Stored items
+ + +
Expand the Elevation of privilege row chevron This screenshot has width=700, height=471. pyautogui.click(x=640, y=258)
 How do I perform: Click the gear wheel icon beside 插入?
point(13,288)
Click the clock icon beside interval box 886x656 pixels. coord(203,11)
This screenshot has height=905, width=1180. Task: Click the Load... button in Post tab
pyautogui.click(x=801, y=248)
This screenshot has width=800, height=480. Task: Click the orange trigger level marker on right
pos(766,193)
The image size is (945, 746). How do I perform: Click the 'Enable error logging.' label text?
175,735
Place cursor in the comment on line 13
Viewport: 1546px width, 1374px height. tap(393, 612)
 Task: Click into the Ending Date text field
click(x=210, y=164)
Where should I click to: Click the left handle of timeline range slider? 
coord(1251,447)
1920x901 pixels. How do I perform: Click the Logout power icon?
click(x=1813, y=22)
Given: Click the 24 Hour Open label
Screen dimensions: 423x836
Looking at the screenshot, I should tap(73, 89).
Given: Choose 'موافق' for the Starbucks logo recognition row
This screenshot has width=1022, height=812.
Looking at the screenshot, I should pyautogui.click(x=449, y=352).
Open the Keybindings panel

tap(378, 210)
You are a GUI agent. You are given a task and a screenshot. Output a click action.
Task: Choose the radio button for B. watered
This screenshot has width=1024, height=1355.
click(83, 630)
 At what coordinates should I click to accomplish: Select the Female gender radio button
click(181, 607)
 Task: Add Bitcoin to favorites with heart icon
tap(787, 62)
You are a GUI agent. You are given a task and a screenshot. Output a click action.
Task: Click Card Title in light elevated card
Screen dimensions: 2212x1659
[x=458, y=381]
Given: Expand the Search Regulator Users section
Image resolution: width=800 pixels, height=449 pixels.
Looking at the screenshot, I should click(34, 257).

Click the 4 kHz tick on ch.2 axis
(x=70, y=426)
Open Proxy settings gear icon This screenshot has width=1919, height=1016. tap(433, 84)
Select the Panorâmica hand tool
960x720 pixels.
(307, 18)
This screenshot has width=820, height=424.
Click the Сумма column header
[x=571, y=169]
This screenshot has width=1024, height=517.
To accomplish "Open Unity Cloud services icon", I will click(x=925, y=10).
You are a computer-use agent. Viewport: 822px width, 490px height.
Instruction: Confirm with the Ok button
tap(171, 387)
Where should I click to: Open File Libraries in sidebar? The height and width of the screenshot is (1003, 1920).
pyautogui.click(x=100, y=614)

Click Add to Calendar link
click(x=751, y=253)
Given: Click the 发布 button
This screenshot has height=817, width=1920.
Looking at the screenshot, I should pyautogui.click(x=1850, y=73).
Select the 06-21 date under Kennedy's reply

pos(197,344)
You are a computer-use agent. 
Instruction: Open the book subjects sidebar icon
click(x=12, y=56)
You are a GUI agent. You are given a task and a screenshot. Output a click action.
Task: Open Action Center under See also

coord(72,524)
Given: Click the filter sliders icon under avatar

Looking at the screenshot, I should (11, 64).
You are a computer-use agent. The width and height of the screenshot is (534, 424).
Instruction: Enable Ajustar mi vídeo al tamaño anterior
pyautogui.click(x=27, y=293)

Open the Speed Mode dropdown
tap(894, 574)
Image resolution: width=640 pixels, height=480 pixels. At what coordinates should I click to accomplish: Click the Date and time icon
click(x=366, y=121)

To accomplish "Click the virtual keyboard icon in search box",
+ + +
WHAT IS REQUIRED
So that nothing differs from the original, transcribe all of the records above.

OUTPUT OF THE EXERCISE
Expand the Elevation of privilege row chevron This screenshot has width=700, height=471. pyautogui.click(x=640, y=258)
 How do I perform: Click the gear wheel icon beside 插入?
point(13,288)
Click the clock icon beside interval box 886x656 pixels. coord(203,11)
This screenshot has height=905, width=1180. Task: Click the Load... button in Post tab
pyautogui.click(x=801, y=248)
This screenshot has width=800, height=480. Task: Click the orange trigger level marker on right
pos(766,193)
The image size is (945, 746). How do I perform: Click the 'Enable error logging.' label text?
175,735
Place cursor in the comment on line 13
Viewport: 1546px width, 1374px height. tap(393, 612)
 Task: Click into the Ending Date text field
click(x=210, y=164)
Where should I click to: Click the left handle of timeline range slider? 
coord(1251,447)
1920x901 pixels. How do I perform: Click the Logout power icon?
click(x=1813, y=22)
Given: Click the 24 Hour Open label
Screen dimensions: 423x836
Looking at the screenshot, I should tap(73, 89).
Given: Choose 'موافق' for the Starbucks logo recognition row
This screenshot has width=1022, height=812.
Looking at the screenshot, I should pyautogui.click(x=449, y=352).
Open the Keybindings panel

tap(378, 210)
You are a GUI agent. You are given a task and a screenshot. Output a click action.
Task: Choose the radio button for B. watered
This screenshot has width=1024, height=1355.
click(83, 630)
 At what coordinates should I click to accomplish: Select the Female gender radio button
click(181, 607)
 Task: Add Bitcoin to favorites with heart icon
tap(787, 62)
You are a GUI agent. You are given a task and a screenshot. Output a click action.
Task: Click Card Title in light elevated card
Screen dimensions: 2212x1659
[x=458, y=381]
Given: Expand the Search Regulator Users section
Image resolution: width=800 pixels, height=449 pixels.
Looking at the screenshot, I should click(34, 257).

Click the 4 kHz tick on ch.2 axis
(x=70, y=426)
Open Proxy settings gear icon This screenshot has width=1919, height=1016. tap(433, 84)
Select the Panorâmica hand tool
960x720 pixels.
(307, 18)
This screenshot has width=820, height=424.
Click the Сумма column header
[x=571, y=169]
This screenshot has width=1024, height=517.
To accomplish "Open Unity Cloud services icon", I will click(x=925, y=10).
You are a computer-use agent. Viewport: 822px width, 490px height.
Instruction: Confirm with the Ok button
tap(171, 387)
Where should I click to: Open File Libraries in sidebar? The height and width of the screenshot is (1003, 1920).
pyautogui.click(x=100, y=614)

Click Add to Calendar link
click(x=751, y=253)
Given: Click the 发布 button
This screenshot has height=817, width=1920.
Looking at the screenshot, I should pyautogui.click(x=1850, y=73).
Select the 06-21 date under Kennedy's reply

pos(197,344)
You are a computer-use agent. 
Instruction: Open the book subjects sidebar icon
click(x=12, y=56)
You are a GUI agent. You are given a task and a screenshot. Output a click action.
Task: Open Action Center under See also

coord(72,524)
Given: Click the filter sliders icon under avatar

Looking at the screenshot, I should (11, 64).
You are a computer-use agent. The width and height of the screenshot is (534, 424).
Instruction: Enable Ajustar mi vídeo al tamaño anterior
pyautogui.click(x=27, y=293)

Open the Speed Mode dropdown
tap(894, 574)
Image resolution: width=640 pixels, height=480 pixels. At what coordinates should I click to accomplish: Click the Date and time icon
click(x=366, y=121)

To accomplish "Click the virtual keyboard icon in search box",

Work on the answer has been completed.